Cette question vaut pour l'auteur du texte biblique en premier :
comment peut-il souligner autant la présence de l’Éternel,
rapporter aussi fortement la Parole et dans le même texte dire que
« la Parole de l’Éternel était rare, la vision n'était pas
chose courante » ? Je crois que nous ne pouvons entendre
là que quelque chose d'une insatisfaction fondamentale dans la
relation à Dieu. Et du coup cette insatisfaction que nous trouvons
dans le texte biblique, nous permet peut-être de décoder notre
propre insatisfaction, aujourd'hui.
Car oui,
combien de fois n'entendons-nous pas que Dieu est absent du monde,
qu'il ne parle plus, qu'il ne se donne plus à voir, qu'il n'y a plus
rien à voir ni à entendre ; aujourd'hui on ne dira pas que la
parole était rare, mais on parlera de sécularisation ; on ne
dira plus que la vision n'était pas chose commune mais on parlera
d'effacement du religieux. Et quand on parle pour Dieu ou quand on
affirme le fait religieux on est rapidement dans l'intolérance et
l'insupportable. C'est particulièrement sensible dans notre
actualité récente.
L'insatisfaction
des temps d'Elie et Samuel au temple de Silo est encore la notre
aujourd'hui dans notre monde ; aussi il est facile d'entendre la
parole pour notre quotidien : « la parole de l’Éternel
est rare, la vision n'est pas chose commune ». c'est aussi vrai
pour nous, aujourd'hui.
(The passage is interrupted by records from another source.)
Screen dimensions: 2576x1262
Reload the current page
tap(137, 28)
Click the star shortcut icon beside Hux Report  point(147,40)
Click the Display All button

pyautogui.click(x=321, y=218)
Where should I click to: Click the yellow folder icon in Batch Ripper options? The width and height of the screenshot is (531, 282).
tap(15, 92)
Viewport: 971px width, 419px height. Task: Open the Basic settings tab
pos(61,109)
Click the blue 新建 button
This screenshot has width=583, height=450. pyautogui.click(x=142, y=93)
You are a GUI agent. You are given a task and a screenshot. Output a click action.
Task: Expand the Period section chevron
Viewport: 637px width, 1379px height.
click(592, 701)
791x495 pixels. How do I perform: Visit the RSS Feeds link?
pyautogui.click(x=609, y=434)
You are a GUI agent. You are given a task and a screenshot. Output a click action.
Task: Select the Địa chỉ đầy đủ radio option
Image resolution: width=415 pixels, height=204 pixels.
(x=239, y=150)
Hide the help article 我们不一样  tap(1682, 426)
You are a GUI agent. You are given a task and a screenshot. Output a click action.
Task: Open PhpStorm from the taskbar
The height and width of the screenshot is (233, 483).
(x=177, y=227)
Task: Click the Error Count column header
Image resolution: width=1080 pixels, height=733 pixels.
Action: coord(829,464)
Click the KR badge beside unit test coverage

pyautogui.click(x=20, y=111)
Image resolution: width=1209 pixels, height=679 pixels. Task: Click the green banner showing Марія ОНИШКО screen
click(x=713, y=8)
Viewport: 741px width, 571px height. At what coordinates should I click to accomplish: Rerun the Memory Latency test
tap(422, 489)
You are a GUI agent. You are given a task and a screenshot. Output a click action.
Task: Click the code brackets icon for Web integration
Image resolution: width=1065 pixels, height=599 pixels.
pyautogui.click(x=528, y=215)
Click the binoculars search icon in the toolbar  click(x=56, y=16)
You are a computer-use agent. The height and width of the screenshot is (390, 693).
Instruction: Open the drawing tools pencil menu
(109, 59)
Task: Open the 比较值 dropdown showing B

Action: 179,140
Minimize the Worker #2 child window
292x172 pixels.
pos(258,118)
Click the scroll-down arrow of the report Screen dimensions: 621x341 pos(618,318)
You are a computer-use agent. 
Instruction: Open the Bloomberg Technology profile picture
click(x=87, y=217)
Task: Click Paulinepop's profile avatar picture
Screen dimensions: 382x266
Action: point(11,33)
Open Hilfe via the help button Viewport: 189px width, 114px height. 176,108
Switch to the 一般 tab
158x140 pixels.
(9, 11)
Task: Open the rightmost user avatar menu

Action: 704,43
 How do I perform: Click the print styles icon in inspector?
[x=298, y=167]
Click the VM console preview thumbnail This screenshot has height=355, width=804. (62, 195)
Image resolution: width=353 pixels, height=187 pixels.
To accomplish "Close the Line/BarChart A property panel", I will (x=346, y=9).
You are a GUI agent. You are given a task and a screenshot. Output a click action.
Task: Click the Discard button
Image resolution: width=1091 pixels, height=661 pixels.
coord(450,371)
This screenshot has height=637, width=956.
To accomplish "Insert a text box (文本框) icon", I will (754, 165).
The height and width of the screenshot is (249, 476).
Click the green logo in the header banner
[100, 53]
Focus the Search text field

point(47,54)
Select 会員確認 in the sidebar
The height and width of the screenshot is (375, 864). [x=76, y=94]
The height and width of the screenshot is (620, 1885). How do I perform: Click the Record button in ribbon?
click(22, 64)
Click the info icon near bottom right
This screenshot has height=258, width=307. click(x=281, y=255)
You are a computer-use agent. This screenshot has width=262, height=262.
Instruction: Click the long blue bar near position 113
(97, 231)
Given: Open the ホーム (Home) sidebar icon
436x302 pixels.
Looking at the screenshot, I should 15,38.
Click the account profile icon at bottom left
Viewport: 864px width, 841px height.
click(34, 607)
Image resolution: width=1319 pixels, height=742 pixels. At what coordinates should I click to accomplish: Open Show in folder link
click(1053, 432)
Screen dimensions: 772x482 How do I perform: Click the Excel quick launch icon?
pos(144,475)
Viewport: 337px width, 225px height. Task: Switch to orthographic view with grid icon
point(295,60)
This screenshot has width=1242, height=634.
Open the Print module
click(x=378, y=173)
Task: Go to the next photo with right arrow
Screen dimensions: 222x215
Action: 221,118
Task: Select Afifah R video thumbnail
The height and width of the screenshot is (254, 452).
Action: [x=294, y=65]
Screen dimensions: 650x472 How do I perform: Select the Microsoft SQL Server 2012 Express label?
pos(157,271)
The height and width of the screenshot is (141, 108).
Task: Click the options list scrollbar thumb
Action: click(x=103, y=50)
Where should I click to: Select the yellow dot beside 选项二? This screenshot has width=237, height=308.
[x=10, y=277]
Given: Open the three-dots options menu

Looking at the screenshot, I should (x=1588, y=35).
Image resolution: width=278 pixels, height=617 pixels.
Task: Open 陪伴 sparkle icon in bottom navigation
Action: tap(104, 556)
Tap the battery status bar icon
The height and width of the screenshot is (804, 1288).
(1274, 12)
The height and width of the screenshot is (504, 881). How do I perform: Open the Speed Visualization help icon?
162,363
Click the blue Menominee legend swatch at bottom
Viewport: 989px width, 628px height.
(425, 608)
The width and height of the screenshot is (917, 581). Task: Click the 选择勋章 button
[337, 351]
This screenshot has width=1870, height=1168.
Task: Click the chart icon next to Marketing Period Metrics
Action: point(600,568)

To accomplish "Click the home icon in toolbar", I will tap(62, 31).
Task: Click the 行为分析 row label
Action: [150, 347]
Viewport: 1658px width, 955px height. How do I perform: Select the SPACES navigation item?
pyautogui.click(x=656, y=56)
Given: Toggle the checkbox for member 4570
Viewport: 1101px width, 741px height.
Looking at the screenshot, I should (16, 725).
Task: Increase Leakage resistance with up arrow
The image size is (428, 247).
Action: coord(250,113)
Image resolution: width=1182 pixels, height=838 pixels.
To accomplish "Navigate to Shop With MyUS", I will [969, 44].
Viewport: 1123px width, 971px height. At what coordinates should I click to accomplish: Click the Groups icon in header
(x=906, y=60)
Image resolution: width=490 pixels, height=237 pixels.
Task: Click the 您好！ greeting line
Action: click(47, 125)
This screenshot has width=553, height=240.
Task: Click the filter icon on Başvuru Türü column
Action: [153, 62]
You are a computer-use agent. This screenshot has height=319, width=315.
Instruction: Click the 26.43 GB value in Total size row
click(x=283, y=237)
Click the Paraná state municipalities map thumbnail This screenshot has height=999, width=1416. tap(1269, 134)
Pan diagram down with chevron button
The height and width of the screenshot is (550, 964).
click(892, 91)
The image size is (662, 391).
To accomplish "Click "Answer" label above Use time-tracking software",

Cette insatisfaction, ou cette incertitude,
Jean Calvin la disait en terme de tempête, une tempête qui vient
troubler la conscience chaque fois qu'elle se croit en sécurité, à
l’abri de l'inquiétude.
Dans son Instution de la religion chrétienne, le réformateur écrivait :
« Quand
nous enseignons que la foi doit être certaine et assurée, nous
n'imaginons pas une certitude qui ne soit touchée d'aucun doute, ni
une telle sécurité qui ne soit assaillie d'aucune inquiétude ;
mais bien au contraire, nous disons que les fidèles ont une bataille
perpétuelle à l'encontre de leur propre défiance. Tant s'en faut
que nous placions leur conscience en quelque paisible repos qu'il ne
soit agité par une tempête ». (IRC, III, ii, 17)
Dès que la
conscience pense avoir trouvé le repos, une nouvelle tempête
l'agite. Les quatre réveils en pleine nuit, pour le jeune Samuel, on
été de l'ordre d'une tempête. Une tempête pour Samuel :
l'Esprit a fortement soufflé, pour enseigner au jeune homme qu'il
aurait à prendre la place d'Elie. Une tempête pour Elie : ses
fils seront anéantis et du coup sa descendance ne prendra pas sa
succession.
Disant son
insatisfaction l'auteur du texte biblique pouvait écrire que « la
parole de l’Éternel était rare, la vision n'était pas chose
commune », et il aurait aussi pu dire que la tempête elle
était bien là.
Du coup ce
que nous dit ce texte biblique par son insatisfaction et par le
tumulte dans la relation à Dieu dont il témoigne pour Samuel et
pour Elier, c'est que Dieu a besoin d'hommes et de femmes pour porter
sa parole. LA présence silencieuse, invisible, de Dieu cœur du
monde a encore besoin aujourd'hui de prophètes, d'hommes et de
femmes qui se lèvent pour dire sa parole, pour dire qui est Dieu
pour eux et ce qu'il veut pour nous.
Dieu a
besoin de porte-parole. Porteur d'une parole qui vient dire son amour
et sa tendresse pour nos vies, une parole qui nous réveille
chaque fois que nous nous endormons, qui nous appelle pour donner
sens à nos vies, qui veut nous sortir de l'angoisse pour « placer
nos consciences en quelques paisibles repos ».
Aujourd'hui
encore, le Dieu présent et silencieux continue de parler pour qui
veut bien se donner la peine de l'entendre, il continue de nous
murmurer sa parole d'amour. Aussi pour rester dans le registre de la
tempête, je terminerai en citant, plus proche de nous que Jean
Calvin, le pasteur Charles Wagner :
« J'admets
que ceux que tu côtoient ne voient dans la destinée que la nuit
sans étoile, sans aurore, sans même un témoin pour voir cette nuit
et connaître leur détresse. Je suppose même qu'ils soient des
hommes à la mer, ne croyant plus qu'à l'engloutissement. Si tu les
aimes pour leur malheur même et leur détresse, si tu n'essaies pas
d'oublier leur infortune, mais que tu sois dévoué et très proche,
très tendre jusqu'à la fin, ils s'endormiront dans la lumière.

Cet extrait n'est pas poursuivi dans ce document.